Since you're iterating over the input list, you'll need to update the existing dictionary with the new values whenever you come across the key. And as you can't use an assignment in the dictionary comprehension, you'll want to use the dict.update() method (or __setitem__ or setdefault ). That method always returns None , so you can utilize that to achieve the desired side effect in a number of different places inside the dictionary comprehension.

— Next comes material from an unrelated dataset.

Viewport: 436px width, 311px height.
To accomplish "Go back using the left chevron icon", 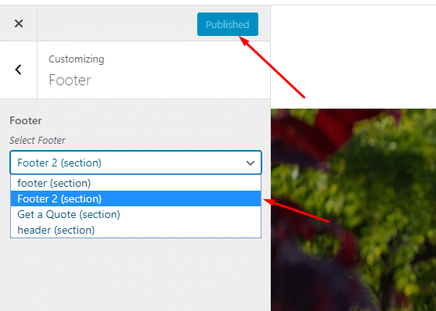I will click(18, 70).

In particular, any filtering condition clause will be executed, so you can use that. Alternatively, expr or value will evaluate the expression, which will always return None , and since that's falsey the whole expression evaluates to value , so you can place that expression in the key or value. That gives us the following possibilities:

With the side effect in the filter clause:

d = {}
d = {k: d[k] for k, *vals in x if d.update({k: d.get(k, []) + vals}) is None}

With the side effect in a expr or key expression:

d = {}
d = {d.update({k: d.get(k, []) + vals}) or k: d[k] for k, *vals in x}

With the side effect in a expr or value expression:

d = {}
d = {k: d.update({k: d.get(k, []) + vals}) or d[k] for k, *vals in x}

* Using assignment expressions (Python 3.8+), you can predefine the dictionary inside the comprehension itself with this abomination:

d = {k: d.update({k: d.get(k, []) + vals}) or d[k] for i, (k, *vals) in enumerate(x) if i or not (d := {})}

This uses enumerate() to detect when you're on the first iteration, in which case an assignment expression can construct the dictionary that is used in the rest of the comprehension. After the first iteration, the assignment expression is not evaluated again so d doesn't get reassigned in the course of the evaluation.


Note: Obviously, all of the methods shown in this answer are terrible. Side-effects inside comprehensions are unnecessary, unexpected, confusing, and in one word, silly. Do not use this code. But it is fun to see what's possible!